◆ **Job**
Rewrite every line of the listing below as a Markdown table with the columns "Row" and "Line." Number the rows in order, put each line's text beside its number, and leave out any blank lines.

Element and text position data
[start]

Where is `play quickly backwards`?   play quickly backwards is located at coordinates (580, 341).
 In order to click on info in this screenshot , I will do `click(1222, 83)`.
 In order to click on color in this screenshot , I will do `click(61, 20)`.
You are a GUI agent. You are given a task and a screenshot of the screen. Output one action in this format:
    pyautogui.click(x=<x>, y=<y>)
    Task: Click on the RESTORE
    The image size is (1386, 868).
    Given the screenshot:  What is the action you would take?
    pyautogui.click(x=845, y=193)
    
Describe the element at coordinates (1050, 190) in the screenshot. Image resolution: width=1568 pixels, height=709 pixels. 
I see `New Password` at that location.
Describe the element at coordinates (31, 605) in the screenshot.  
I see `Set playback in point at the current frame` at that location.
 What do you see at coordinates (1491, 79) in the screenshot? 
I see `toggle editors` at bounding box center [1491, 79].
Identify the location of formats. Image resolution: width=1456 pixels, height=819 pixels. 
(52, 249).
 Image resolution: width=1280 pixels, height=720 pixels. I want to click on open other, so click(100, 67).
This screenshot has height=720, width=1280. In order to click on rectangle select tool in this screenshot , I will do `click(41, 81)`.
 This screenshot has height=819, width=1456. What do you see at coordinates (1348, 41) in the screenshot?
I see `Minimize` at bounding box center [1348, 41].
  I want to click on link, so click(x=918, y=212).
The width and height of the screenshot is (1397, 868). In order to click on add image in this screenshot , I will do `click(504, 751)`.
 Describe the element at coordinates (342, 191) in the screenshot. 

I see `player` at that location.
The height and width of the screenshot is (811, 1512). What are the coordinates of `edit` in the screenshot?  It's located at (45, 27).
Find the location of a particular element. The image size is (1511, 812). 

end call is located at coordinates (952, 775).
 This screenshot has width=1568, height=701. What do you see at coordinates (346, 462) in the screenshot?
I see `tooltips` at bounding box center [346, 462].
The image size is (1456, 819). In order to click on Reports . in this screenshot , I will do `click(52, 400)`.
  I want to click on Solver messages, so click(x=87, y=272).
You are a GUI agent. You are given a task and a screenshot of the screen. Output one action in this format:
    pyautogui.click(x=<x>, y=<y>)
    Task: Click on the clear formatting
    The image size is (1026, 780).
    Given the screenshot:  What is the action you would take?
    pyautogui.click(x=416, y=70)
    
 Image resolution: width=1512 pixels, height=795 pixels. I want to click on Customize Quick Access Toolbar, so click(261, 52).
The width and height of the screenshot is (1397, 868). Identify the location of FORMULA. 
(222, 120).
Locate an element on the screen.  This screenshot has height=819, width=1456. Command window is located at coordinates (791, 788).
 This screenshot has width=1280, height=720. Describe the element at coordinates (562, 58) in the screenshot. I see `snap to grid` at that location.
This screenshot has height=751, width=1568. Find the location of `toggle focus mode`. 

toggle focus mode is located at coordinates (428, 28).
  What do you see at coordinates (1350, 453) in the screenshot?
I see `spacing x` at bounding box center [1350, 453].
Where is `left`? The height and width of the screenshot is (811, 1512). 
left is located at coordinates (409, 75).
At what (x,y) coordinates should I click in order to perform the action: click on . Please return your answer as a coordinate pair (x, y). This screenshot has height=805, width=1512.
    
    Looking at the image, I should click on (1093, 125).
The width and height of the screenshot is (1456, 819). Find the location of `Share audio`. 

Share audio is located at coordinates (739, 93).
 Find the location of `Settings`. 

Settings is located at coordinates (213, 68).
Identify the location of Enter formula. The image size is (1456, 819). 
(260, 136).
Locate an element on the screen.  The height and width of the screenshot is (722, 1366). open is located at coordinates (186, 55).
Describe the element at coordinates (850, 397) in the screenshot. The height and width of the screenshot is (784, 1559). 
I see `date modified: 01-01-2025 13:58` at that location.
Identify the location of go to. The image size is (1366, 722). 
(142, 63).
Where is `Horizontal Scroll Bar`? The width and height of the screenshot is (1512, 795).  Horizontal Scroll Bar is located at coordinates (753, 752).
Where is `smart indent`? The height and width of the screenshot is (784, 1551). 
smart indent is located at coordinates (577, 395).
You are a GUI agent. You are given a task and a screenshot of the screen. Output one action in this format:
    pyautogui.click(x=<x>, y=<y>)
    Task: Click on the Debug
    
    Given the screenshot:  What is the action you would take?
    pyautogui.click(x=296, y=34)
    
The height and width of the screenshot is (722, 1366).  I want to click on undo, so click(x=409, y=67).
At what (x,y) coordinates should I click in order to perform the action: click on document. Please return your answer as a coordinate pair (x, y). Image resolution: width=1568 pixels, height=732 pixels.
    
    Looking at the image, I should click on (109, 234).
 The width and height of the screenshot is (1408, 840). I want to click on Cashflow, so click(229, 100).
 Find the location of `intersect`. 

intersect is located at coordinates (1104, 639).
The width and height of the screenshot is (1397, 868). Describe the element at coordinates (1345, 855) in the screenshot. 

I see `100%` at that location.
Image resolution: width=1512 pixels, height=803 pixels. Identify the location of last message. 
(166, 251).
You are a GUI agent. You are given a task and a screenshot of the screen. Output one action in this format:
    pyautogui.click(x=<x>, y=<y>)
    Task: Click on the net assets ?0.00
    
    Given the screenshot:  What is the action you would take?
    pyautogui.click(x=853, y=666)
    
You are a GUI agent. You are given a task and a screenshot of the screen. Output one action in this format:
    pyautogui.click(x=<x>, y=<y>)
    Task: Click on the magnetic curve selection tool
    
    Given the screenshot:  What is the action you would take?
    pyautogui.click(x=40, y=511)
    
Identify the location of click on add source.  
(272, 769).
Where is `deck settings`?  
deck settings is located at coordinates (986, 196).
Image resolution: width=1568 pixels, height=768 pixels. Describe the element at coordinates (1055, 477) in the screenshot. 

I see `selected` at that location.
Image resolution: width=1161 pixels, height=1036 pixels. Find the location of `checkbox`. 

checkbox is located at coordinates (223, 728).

[end]

◆ **Response to this exercise**
| Row | Line |
|---|---|
| 1 | Where is `play quickly backwards`?   play quickly backwards is located at coordinates (580, 341). |
| 2 |  In order to click on info in this screenshot , I will do `click(1222, 83)`. |
| 3 |  In order to click on color in this screenshot , I will do `click(61, 20)`. |
| 4 | You are a GUI agent. You are given a task and a screenshot of the screen. Output one action in this format: |
| 5 |     pyautogui.click(x=<x>, y=<y>) |
| 6 |     Task: Click on the RESTORE |
| 7 |     The image size is (1386, 868). |
| 8 |     Given the screenshot:  What is the action you would take? |
| 9 |     pyautogui.click(x=845, y=193) |
| 10 | Describe the element at coordinates (1050, 190) in the screenshot. Image resolution: width=1568 pixels, height=709 pixels.  |
| 11 | I see `New Password` at that location. |
| 12 | Describe the element at coordinates (31, 605) in the screenshot.   |
| 13 | I see `Set playback in point at the current frame` at that location. |
| 14 |  What do you see at coordinates (1491, 79) in the screenshot?  |
| 15 | I see `toggle editors` at bounding box center [1491, 79]. |
| 16 | Identify the location of formats. Image resolution: width=1456 pixels, height=819 pixels.  |
| 17 | (52, 249). |
| 18 |  Image resolution: width=1280 pixels, height=720 pixels. I want to click on open other, so click(100, 67). |
| 19 | This screenshot has height=720, width=1280. In order to click on rectangle select tool in this screenshot , I will do `click(41, 81)`. |
| 20 |  This screenshot has height=819, width=1456. What do you see at coordinates (1348, 41) in the screenshot? |
| 21 | I see `Minimize` at bounding box center [1348, 41]. |
| 22 |   I want to click on link, so click(x=918, y=212). |
| 23 | The width and height of the screenshot is (1397, 868). In order to click on add image in this screenshot , I will do `click(504, 751)`. |
| 24 |  Describe the element at coordinates (342, 191) in the screenshot.  |
| 25 | I see `player` at that location. |
| 26 | The height and width of the screenshot is (811, 1512). What are the coordinates of `edit` in the screenshot?  It's located at (45, 27). |
| 27 | Find the location of a particular element. The image size is (1511, 812).  |
| 28 | end call is located at coordinates (952, 775). |
| 29 |  This screenshot has width=1568, height=701. What do you see at coordinates (346, 462) in the screenshot? |
| 30 | I see `tooltips` at bounding box center [346, 462]. |
| 31 | The image size is (1456, 819). In order to click on Reports . in this screenshot , I will do `click(52, 400)`. |
| 32 |   I want to click on Solver messages, so click(x=87, y=272). |
| 33 | You are a GUI agent. You are given a task and a screenshot of the screen. Output one action in this format: |
| 34 |     pyautogui.click(x=<x>, y=<y>) |
| 35 |     Task: Click on the clear formatting |
| 36 |     The image size is (1026, 780). |
| 37 |     Given the screenshot:  What is the action you would take? |
| 38 |     pyautogui.click(x=416, y=70) |
| 39 |  Image resolution: width=1512 pixels, height=795 pixels. I want to click on Customize Quick Access Toolbar, so click(261, 52). |
| 40 | The width and height of the screenshot is (1397, 868). Identify the location of FORMULA.  |
| 41 | (222, 120). |
| 42 | Locate an element on the screen.  This screenshot has height=819, width=1456. Command window is located at coordinates (791, 788). |
| 43 |  This screenshot has width=1280, height=720. Describe the element at coordinates (562, 58) in the screenshot. I see `snap to grid` at that location. |
| 44 | This screenshot has height=751, width=1568. Find the location of `toggle focus mode`.  |
| 45 | toggle focus mode is located at coordinates (428, 28). |
| 46 |   What do you see at coordinates (1350, 453) in the screenshot? |
| 47 | I see `spacing x` at bounding box center [1350, 453]. |
| 48 | Where is `left`? The height and width of the screenshot is (811, 1512).  |
| 49 | left is located at coordinates (409, 75). |
| 50 | At what (x,y) coordinates should I click in order to perform the action: click on . Please return your answer as a coordinate pair (x, y). This screenshot has height=805, width=1512. |
| 51 |     Looking at the image, I should click on (1093, 125). |
| 52 | The width and height of the screenshot is (1456, 819). Find the location of `Share audio`.  |
| 53 | Share audio is located at coordinates (739, 93). |
| 54 |  Find the location of `Settings`.  |
| 55 | Settings is located at coordinates (213, 68). |
| 56 | Identify the location of Enter formula. The image size is (1456, 819).  |
| 57 | (260, 136). |
| 58 | Locate an element on the screen.  The height and width of the screenshot is (722, 1366). open is located at coordinates (186, 55). |
| 59 | Describe the element at coordinates (850, 397) in the screenshot. The height and width of the screenshot is (784, 1559).  |
| 60 | I see `date modified: 01-01-2025 13:58` at that location. |
| 61 | Identify the location of go to. The image size is (1366, 722).  |
| 62 | (142, 63). |
| 63 | Where is `Horizontal Scroll Bar`? The width and height of the screenshot is (1512, 795).  Horizontal Scroll Bar is located at coordinates (753, 752). |
| 64 | Where is `smart indent`? The height and width of the screenshot is (784, 1551).  |
| 65 | smart indent is located at coordinates (577, 395). |
| 66 | You are a GUI agent. You are given a task and a screenshot of the screen. Output one action in this format: |
| 67 |     pyautogui.click(x=<x>, y=<y>) |
| 68 |     Task: Click on the Debug |
| 69 |     Given the screenshot:  What is the action you would take? |
| 70 |     pyautogui.click(x=296, y=34) |
| 71 | The height and width of the screenshot is (722, 1366).  I want to click on undo, so click(x=409, y=67). |
| 72 | At what (x,y) coordinates should I click in order to perform the action: click on document. Please return your answer as a coordinate pair (x, y). Image resolution: width=1568 pixels, height=732 pixels. |
| 73 |     Looking at the image, I should click on (109, 234). |
| 74 |  The width and height of the screenshot is (1408, 840). I want to click on Cashflow, so click(229, 100). |
| 75 |  Find the location of `intersect`.  |
| 76 | intersect is located at coordinates (1104, 639). |
| 77 | The width and height of the screenshot is (1397, 868). Describe the element at coordinates (1345, 855) in the screenshot.  |
| 78 | I see `100%` at that location. |
| 79 | Image resolution: width=1512 pixels, height=803 pixels. Identify the location of last message.  |
| 80 | (166, 251). |
| 81 | You are a GUI agent. You are given a task and a screenshot of the screen. Output one action in this format: |
| 82 |     pyautogui.click(x=<x>, y=<y>) |
| 83 |     Task: Click on the net assets ?0.00 |
| 84 |     Given the screenshot:  What is the action you would take? |
| 85 |     pyautogui.click(x=853, y=666) |
| 86 | You are a GUI agent. You are given a task and a screenshot of the screen. Output one action in this format: |
| 87 |     pyautogui.click(x=<x>, y=<y>) |
| 88 |     Task: Click on the magnetic curve selection tool |
| 89 |     Given the screenshot:  What is the action you would take? |
| 90 |     pyautogui.click(x=40, y=511) |
| 91 | Identify the location of click on add source.   |
| 92 | (272, 769). |
| 93 | Where is `deck settings`?   |
| 94 | deck settings is located at coordinates (986, 196). |
| 95 | Image resolution: width=1568 pixels, height=768 pixels. Describe the element at coordinates (1055, 477) in the screenshot.  |
| 96 | I see `selected` at that location. |
| 97 | Image resolution: width=1161 pixels, height=1036 pixels. Find the location of `checkbox`.  |
| 98 | checkbox is located at coordinates (223, 728). |